### Your instructions
Copy the lines from the one containing "coordinates (714, 256)." through the last line, inclusive, and switch "Find" to "Give" while leaving everything else unchanged.

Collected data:
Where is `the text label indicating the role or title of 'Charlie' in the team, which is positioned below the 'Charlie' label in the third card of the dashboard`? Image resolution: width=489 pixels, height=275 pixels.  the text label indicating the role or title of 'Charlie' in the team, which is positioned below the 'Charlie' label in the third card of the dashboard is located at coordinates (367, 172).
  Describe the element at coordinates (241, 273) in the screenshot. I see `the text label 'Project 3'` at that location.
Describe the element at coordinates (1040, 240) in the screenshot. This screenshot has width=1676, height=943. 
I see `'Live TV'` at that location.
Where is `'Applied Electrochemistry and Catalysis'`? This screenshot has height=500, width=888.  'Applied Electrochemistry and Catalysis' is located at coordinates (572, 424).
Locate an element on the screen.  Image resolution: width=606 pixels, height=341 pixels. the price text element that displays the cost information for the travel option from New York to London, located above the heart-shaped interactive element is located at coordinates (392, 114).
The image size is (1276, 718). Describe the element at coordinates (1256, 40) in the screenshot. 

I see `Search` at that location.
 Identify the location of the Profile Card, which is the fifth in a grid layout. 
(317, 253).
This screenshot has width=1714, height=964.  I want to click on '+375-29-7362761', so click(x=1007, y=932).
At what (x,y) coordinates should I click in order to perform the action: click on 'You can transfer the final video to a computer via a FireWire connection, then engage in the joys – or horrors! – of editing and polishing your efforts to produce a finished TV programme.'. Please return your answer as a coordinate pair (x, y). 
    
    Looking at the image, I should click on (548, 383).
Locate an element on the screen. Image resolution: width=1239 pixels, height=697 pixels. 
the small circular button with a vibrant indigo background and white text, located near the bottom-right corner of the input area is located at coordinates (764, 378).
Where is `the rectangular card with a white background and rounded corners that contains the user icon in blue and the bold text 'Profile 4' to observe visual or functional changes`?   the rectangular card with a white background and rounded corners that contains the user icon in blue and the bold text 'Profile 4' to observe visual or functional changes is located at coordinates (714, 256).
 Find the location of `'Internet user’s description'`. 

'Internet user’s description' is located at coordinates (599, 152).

### Output
Where is `the rectangular card with a white background and rounded corners that contains the user icon in blue and the bold text 'Profile 4' to observe visual or functional changes`?   the rectangular card with a white background and rounded corners that contains the user icon in blue and the bold text 'Profile 4' to observe visual or functional changes is located at coordinates (714, 256).
 Give the location of `'Internet user’s description'`. 

'Internet user’s description' is located at coordinates (599, 152).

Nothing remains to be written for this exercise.